I also fail to see how zone->lock could be left locked. The only users of it are
rmqueue and __free_pages_ok() and the codepaths which lock them are not prone to
problems.

> Probability of hangs vary over time, I got the first one on the next day after
> upgrade (not even sure if it was the same as this one since I had no traces
> from it), but this second one happened after 2-3 weeks of uptime.
>
> May be it will help someone to find out what happens.

Can you send me your config file and description of workload? I have a similar E7501
around (with MPT fusion).

What drivers are you using, btw?

2004-04-05 21:31:19

by Oleg Drokin

[permalink] [raw]
Subject: Re: [2.4] NMI WD detected lockup during page alloc

Hello!

On Mon, Apr 05, 2004 at 05:43:17PM -0300, Marcelo Tosatti wrote:
> > Probability of hangs vary over time, I got the first one on the next day after
> > upgrade (not even sure if it was the same as this one since I had no traces
> > from it), but this second one happened after 2-3 weeks of uptime.
> > May be it will help someone to find out what happens.
> Can you send me your config file and description of workload?
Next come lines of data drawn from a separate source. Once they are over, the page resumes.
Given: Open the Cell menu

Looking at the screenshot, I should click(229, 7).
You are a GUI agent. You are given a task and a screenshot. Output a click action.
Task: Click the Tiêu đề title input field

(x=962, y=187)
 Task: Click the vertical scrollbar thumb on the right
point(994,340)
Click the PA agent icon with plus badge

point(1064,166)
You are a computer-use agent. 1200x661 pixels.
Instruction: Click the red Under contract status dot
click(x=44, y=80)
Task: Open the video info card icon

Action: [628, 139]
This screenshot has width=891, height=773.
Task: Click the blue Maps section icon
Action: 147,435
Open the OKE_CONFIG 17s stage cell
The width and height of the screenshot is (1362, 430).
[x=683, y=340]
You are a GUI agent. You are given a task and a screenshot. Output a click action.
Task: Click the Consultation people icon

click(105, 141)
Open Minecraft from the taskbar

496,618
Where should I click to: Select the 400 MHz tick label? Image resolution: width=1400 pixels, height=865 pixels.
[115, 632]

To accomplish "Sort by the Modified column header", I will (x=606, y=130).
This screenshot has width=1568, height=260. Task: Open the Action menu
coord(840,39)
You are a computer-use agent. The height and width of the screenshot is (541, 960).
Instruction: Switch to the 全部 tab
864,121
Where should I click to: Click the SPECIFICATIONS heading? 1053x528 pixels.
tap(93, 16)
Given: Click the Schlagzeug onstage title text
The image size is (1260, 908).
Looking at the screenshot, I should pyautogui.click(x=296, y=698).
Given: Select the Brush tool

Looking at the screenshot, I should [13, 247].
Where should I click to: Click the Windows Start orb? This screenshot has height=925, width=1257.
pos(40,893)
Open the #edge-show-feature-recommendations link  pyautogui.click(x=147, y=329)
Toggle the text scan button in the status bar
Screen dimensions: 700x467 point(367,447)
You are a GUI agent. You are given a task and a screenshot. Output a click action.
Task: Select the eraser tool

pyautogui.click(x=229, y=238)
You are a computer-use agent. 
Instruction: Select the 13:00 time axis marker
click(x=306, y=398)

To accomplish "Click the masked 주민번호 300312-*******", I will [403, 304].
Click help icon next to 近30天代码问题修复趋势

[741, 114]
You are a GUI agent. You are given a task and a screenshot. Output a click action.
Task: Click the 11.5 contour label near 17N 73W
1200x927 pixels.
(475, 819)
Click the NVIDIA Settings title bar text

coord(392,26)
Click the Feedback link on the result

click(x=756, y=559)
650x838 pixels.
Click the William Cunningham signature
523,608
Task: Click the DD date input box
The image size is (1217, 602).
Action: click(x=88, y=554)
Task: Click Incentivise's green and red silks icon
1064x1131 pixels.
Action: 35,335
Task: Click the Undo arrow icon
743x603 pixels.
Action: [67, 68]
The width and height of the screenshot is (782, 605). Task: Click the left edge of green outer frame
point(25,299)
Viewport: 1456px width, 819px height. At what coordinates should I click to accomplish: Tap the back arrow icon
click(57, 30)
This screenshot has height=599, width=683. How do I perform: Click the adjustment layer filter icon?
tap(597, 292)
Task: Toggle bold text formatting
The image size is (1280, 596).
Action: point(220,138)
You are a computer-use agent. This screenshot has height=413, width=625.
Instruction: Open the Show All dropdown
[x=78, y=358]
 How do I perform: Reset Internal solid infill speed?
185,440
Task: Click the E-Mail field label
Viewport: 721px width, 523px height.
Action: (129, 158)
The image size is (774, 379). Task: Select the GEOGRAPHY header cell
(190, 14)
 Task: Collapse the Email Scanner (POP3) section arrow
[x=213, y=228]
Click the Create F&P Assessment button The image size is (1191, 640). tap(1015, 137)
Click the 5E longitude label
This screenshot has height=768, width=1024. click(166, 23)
I have a similar E7501
> around (with MPT fusion).

I have some Adaptec stuff, not MPT fusion.

Config is attached.
Workload is boring http proxy (squid) for some 200+ clients on not very fat
channel, some ip accounting using firewall (btw that reminds me that ipt_state
cannot be unloaded on this box, just spins doing something in kernel if I try
to unload it, and ipt_state then shown as being in deleted state. I
always reboot in this case, so it has no influence in the main problem).
Some home-grown accounting software (that leaks a bit so over time swap is
used more and more), mail server (sendmail) with may be a 100-200 incoming
mails per minute, DNS, modem pool (ppp), samba3.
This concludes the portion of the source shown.